Q: What is the best approach for an employee who is set to return to the workplace to develop a realistic self-assessment?

A: It is common for people with disabling symptoms to make incorrect assumptions about their ability to do their job. This can be avoided with the following self-assessment for the patient/employee:

  • List all of the job tasks, from the mundane to the most complex.
  • Identify what tasks might be difficult even on good days and which ones might be difficult when symptomatic.
  • Think creatively regarding what accommodations would allow you to do the job. Some common examples are: a flexible work schedule, periodically working virtually, cross-training others to fill in, or changes in the physical environment.
  • Create a scale to rate the degree to which any specific symptom impacts your ability to do the job. Use this in considering the job as you re-enter and once back at work if symptoms worsen. Use this to help you determine when you need to do a task differently.
  • Based on your previous responses, ask yourself: “Can I do this job successfully?”

If the answer is yes, then your patient is ready to return to that job. If not, then consideration should be given to another role or job within that organization. Preparing suggestions and alternatives demonstrates a commitment to work and takes the burden for developing solutions off others. There are situations, however, in which a person might want to return to a previous job that is unavailable. If the employer intends to place your patient in another job, then a job task list would be just as helpful.

Q: How is it best to handle the initial meeting with the employer?

A: There are several issues that should be discussed in the return to work meeting between employee and employer.
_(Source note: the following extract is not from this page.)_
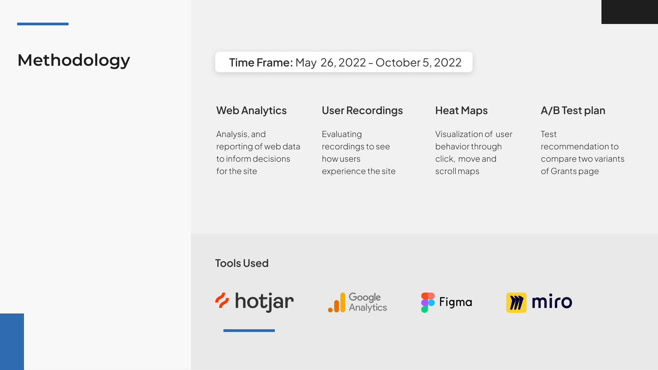Click the yellow Miro logo icon
This screenshot has width=658, height=370.
[x=516, y=303]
In the event that you, as case manager, will be part of that meeting, your neutral posture will demonstrate to the employer that you are honest and straightforward. Although you are your patient’s advocate, you can communicate that it is in everyone’s interest to create realistic expectations for work re-entry.
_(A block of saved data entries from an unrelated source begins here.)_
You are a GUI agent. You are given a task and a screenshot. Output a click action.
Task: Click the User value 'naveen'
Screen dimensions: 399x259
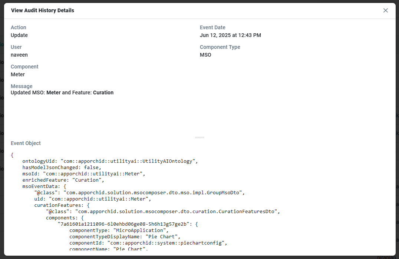pyautogui.click(x=19, y=55)

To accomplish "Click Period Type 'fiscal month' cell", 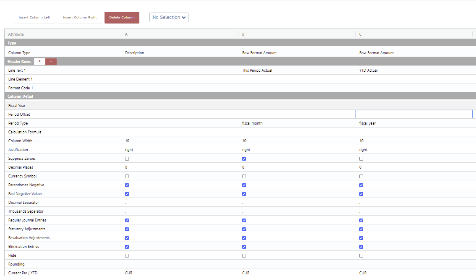I will [252, 123].
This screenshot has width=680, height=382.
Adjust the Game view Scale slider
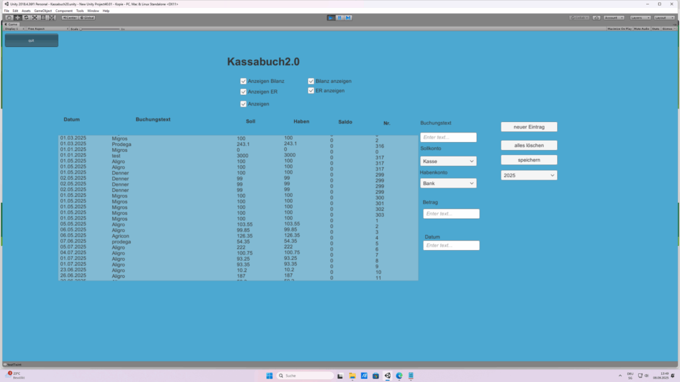tap(100, 29)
Whether you are part of the return to work meeting or not, your patient can prepare for that meeting by considering the following:

  • Share the self-assessment information because it demonstrates a commitment to solid performance and a desire to work as a team player.
  • Make it clear that return to work is not a request for lowered performance standards. Setting shared expectations based on realistic measures will ensure that goals are met.
  • Address whether the job can be completed as expected. The task list is helpful if accommodations are necessary. Encourage your patient to keep the conversation focused on how symptoms impact work performance and how tasks can be accomplished. This will make it easier for the supervisor to understand what is needed and why. All of you, the case manager, employee and employer, are interested in the same thing: Getting the employee back to work to deliver value to the organization.

The bottom line is that when your patient takes charge of the return to work and demonstrates motivation to do the job, a supervisor is more likely to give trust and support. There is no guarantee that an illness requiring a leave will not recur. But you have encouraged your patient to act thoughtfully and responsibly. Your encouragement and suggestions will help to maximize your client’s chance of success.